ABOUT THIS TASK: Retype the listing that follows without a single change.
--*--
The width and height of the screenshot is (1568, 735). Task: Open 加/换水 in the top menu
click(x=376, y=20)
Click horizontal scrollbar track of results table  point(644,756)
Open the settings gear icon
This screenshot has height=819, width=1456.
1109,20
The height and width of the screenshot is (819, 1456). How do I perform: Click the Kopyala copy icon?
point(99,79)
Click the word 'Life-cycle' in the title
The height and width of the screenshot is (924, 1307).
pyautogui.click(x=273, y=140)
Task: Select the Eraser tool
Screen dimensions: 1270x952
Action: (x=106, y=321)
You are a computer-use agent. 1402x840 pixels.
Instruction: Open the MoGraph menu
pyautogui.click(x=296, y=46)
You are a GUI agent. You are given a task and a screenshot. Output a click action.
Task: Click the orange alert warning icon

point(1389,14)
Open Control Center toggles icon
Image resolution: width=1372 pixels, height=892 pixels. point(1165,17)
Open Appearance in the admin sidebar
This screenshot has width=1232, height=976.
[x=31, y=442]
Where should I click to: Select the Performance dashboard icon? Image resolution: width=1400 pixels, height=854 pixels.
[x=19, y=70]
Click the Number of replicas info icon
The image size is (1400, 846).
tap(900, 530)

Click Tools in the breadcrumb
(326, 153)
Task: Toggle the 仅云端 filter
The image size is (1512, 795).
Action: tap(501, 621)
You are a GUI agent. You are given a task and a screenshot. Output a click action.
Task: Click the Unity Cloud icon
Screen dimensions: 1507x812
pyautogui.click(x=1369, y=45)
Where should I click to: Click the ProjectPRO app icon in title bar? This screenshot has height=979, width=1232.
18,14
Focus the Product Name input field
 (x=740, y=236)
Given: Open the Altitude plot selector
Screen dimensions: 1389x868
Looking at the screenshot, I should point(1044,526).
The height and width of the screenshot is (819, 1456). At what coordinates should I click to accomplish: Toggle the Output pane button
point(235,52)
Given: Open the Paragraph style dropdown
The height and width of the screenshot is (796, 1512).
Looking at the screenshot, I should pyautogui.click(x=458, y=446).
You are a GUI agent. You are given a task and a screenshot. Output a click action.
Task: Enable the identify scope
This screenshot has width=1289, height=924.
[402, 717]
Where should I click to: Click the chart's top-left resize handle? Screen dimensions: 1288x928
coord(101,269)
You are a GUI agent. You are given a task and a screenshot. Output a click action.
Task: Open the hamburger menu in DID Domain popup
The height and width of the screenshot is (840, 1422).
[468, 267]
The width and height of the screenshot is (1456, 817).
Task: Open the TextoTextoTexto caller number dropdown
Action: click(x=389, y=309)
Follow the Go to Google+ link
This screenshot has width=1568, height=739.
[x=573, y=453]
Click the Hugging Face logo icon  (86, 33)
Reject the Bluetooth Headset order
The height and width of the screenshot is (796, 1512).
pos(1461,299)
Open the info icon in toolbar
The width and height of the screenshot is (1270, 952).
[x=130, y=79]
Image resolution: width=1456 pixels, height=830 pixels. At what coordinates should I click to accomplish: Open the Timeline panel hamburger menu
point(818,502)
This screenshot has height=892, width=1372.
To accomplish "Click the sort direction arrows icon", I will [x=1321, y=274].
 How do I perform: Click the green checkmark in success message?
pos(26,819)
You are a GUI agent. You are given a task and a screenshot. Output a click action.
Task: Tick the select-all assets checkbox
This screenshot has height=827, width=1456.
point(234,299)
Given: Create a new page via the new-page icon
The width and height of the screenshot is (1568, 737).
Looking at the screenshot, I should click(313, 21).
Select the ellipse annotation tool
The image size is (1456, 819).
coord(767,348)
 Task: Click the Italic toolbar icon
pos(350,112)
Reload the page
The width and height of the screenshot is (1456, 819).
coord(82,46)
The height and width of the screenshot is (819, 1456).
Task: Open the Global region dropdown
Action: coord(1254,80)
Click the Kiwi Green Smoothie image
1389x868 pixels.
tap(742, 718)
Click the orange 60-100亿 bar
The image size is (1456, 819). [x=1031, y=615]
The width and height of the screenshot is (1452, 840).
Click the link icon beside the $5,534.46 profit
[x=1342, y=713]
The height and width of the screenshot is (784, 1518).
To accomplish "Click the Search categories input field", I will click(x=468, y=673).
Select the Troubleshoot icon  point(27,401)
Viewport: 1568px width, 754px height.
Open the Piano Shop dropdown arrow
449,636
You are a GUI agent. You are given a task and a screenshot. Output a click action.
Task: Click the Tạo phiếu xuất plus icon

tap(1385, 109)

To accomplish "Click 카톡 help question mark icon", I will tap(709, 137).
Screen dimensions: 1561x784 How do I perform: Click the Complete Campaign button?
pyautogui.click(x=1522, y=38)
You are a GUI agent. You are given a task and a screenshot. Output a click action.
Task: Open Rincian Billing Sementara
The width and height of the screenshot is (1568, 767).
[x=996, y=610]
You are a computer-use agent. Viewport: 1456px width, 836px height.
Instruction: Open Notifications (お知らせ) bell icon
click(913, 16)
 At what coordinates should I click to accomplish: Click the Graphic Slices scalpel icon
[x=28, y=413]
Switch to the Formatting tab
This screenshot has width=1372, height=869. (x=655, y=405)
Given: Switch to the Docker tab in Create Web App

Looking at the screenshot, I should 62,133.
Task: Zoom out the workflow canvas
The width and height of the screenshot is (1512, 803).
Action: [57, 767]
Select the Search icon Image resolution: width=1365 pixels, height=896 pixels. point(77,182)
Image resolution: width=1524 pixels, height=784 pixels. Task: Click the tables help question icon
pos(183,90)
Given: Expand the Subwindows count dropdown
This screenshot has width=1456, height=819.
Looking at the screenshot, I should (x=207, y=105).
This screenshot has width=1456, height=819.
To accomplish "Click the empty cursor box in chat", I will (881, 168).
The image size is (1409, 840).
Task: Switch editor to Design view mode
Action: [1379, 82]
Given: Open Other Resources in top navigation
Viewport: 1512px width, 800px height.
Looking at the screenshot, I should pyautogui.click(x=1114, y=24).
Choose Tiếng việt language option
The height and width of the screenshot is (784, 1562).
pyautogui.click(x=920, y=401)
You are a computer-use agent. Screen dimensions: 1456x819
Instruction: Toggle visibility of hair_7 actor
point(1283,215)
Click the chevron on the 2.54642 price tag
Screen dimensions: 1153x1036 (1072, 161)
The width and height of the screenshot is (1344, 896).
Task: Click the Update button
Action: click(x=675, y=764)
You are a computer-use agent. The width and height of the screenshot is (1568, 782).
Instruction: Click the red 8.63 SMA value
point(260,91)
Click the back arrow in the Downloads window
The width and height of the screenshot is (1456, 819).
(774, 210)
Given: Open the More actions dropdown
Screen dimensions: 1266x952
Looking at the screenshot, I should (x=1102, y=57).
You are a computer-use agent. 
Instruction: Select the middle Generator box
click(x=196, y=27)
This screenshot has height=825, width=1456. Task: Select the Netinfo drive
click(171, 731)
--*--
WRITTEN ANSWER:
The width and height of the screenshot is (1568, 735). Task: Open 加/换水 in the top menu
click(x=376, y=20)
Click horizontal scrollbar track of results table  point(644,756)
Open the settings gear icon
This screenshot has height=819, width=1456.
1109,20
The height and width of the screenshot is (819, 1456). How do I perform: Click the Kopyala copy icon?
point(99,79)
Click the word 'Life-cycle' in the title
The height and width of the screenshot is (924, 1307).
pyautogui.click(x=273, y=140)
Task: Select the Eraser tool
Screen dimensions: 1270x952
Action: (x=106, y=321)
You are a computer-use agent. 1402x840 pixels.
Instruction: Open the MoGraph menu
pyautogui.click(x=296, y=46)
You are a GUI agent. You are given a task and a screenshot. Output a click action.
Task: Click the orange alert warning icon

point(1389,14)
Open Control Center toggles icon
Image resolution: width=1372 pixels, height=892 pixels. point(1165,17)
Open Appearance in the admin sidebar
This screenshot has width=1232, height=976.
[x=31, y=442]
Where should I click to: Select the Performance dashboard icon? Image resolution: width=1400 pixels, height=854 pixels.
[x=19, y=70]
Click the Number of replicas info icon
The image size is (1400, 846).
tap(900, 530)

Click Tools in the breadcrumb
(326, 153)
Task: Toggle the 仅云端 filter
The image size is (1512, 795).
Action: tap(501, 621)
You are a GUI agent. You are given a task and a screenshot. Output a click action.
Task: Click the Unity Cloud icon
Screen dimensions: 1507x812
pyautogui.click(x=1369, y=45)
Where should I click to: Click the ProjectPRO app icon in title bar? This screenshot has height=979, width=1232.
18,14
Focus the Product Name input field
 (x=740, y=236)
Given: Open the Altitude plot selector
Screen dimensions: 1389x868
Looking at the screenshot, I should point(1044,526).
The height and width of the screenshot is (819, 1456). At what coordinates should I click to accomplish: Toggle the Output pane button
point(235,52)
Given: Open the Paragraph style dropdown
The height and width of the screenshot is (796, 1512).
Looking at the screenshot, I should pyautogui.click(x=458, y=446).
You are a GUI agent. You are given a task and a screenshot. Output a click action.
Task: Enable the identify scope
This screenshot has width=1289, height=924.
[402, 717]
Where should I click to: Click the chart's top-left resize handle? Screen dimensions: 1288x928
coord(101,269)
You are a GUI agent. You are given a task and a screenshot. Output a click action.
Task: Open the hamburger menu in DID Domain popup
The height and width of the screenshot is (840, 1422).
[468, 267]
The width and height of the screenshot is (1456, 817).
Task: Open the TextoTextoTexto caller number dropdown
Action: click(x=389, y=309)
Follow the Go to Google+ link
This screenshot has width=1568, height=739.
[x=573, y=453]
Click the Hugging Face logo icon  (86, 33)
Reject the Bluetooth Headset order
The height and width of the screenshot is (796, 1512).
pos(1461,299)
Open the info icon in toolbar
The width and height of the screenshot is (1270, 952).
[x=130, y=79]
Image resolution: width=1456 pixels, height=830 pixels. At what coordinates should I click to accomplish: Open the Timeline panel hamburger menu
point(818,502)
This screenshot has height=892, width=1372.
To accomplish "Click the sort direction arrows icon", I will [x=1321, y=274].
 How do I perform: Click the green checkmark in success message?
pos(26,819)
You are a GUI agent. You are given a task and a screenshot. Output a click action.
Task: Tick the select-all assets checkbox
This screenshot has height=827, width=1456.
point(234,299)
Given: Create a new page via the new-page icon
The width and height of the screenshot is (1568, 737).
Looking at the screenshot, I should click(313, 21).
Select the ellipse annotation tool
The image size is (1456, 819).
coord(767,348)
 Task: Click the Italic toolbar icon
pos(350,112)
Reload the page
The width and height of the screenshot is (1456, 819).
coord(82,46)
The height and width of the screenshot is (819, 1456).
Task: Open the Global region dropdown
Action: coord(1254,80)
Click the Kiwi Green Smoothie image
1389x868 pixels.
tap(742, 718)
Click the orange 60-100亿 bar
The image size is (1456, 819). [x=1031, y=615]
The width and height of the screenshot is (1452, 840).
Click the link icon beside the $5,534.46 profit
[x=1342, y=713]
The height and width of the screenshot is (784, 1518).
To accomplish "Click the Search categories input field", I will click(x=468, y=673).
Select the Troubleshoot icon  point(27,401)
Viewport: 1568px width, 754px height.
Open the Piano Shop dropdown arrow
449,636
You are a GUI agent. You are given a task and a screenshot. Output a click action.
Task: Click the Tạo phiếu xuất plus icon

tap(1385, 109)

To accomplish "Click 카톡 help question mark icon", I will tap(709, 137).
Screen dimensions: 1561x784 How do I perform: Click the Complete Campaign button?
pyautogui.click(x=1522, y=38)
You are a GUI agent. You are given a task and a screenshot. Output a click action.
Task: Open Rincian Billing Sementara
The width and height of the screenshot is (1568, 767).
[x=996, y=610]
You are a computer-use agent. Viewport: 1456px width, 836px height.
Instruction: Open Notifications (お知らせ) bell icon
click(913, 16)
 At what coordinates should I click to accomplish: Click the Graphic Slices scalpel icon
[x=28, y=413]
Switch to the Formatting tab
This screenshot has width=1372, height=869. (x=655, y=405)
Given: Switch to the Docker tab in Create Web App

Looking at the screenshot, I should 62,133.
Task: Zoom out the workflow canvas
The width and height of the screenshot is (1512, 803).
Action: [57, 767]
Select the Search icon Image resolution: width=1365 pixels, height=896 pixels. point(77,182)
Image resolution: width=1524 pixels, height=784 pixels. Task: Click the tables help question icon
pos(183,90)
Given: Expand the Subwindows count dropdown
This screenshot has width=1456, height=819.
Looking at the screenshot, I should (x=207, y=105).
This screenshot has width=1456, height=819.
To accomplish "Click the empty cursor box in chat", I will (881, 168).
The image size is (1409, 840).
Task: Switch editor to Design view mode
Action: [1379, 82]
Given: Open Other Resources in top navigation
Viewport: 1512px width, 800px height.
Looking at the screenshot, I should pyautogui.click(x=1114, y=24).
Choose Tiếng việt language option
The height and width of the screenshot is (784, 1562).
pyautogui.click(x=920, y=401)
You are a computer-use agent. Screen dimensions: 1456x819
Instruction: Toggle visibility of hair_7 actor
point(1283,215)
Click the chevron on the 2.54642 price tag
Screen dimensions: 1153x1036 (1072, 161)
The width and height of the screenshot is (1344, 896).
Task: Click the Update button
Action: click(x=675, y=764)
You are a computer-use agent. The width and height of the screenshot is (1568, 782).
Instruction: Click the red 8.63 SMA value
point(260,91)
Click the back arrow in the Downloads window
The width and height of the screenshot is (1456, 819).
(774, 210)
Given: Open the More actions dropdown
Screen dimensions: 1266x952
Looking at the screenshot, I should (x=1102, y=57).
You are a computer-use agent. 
Instruction: Select the middle Generator box
click(x=196, y=27)
This screenshot has height=825, width=1456. Task: Select the Netinfo drive
click(171, 731)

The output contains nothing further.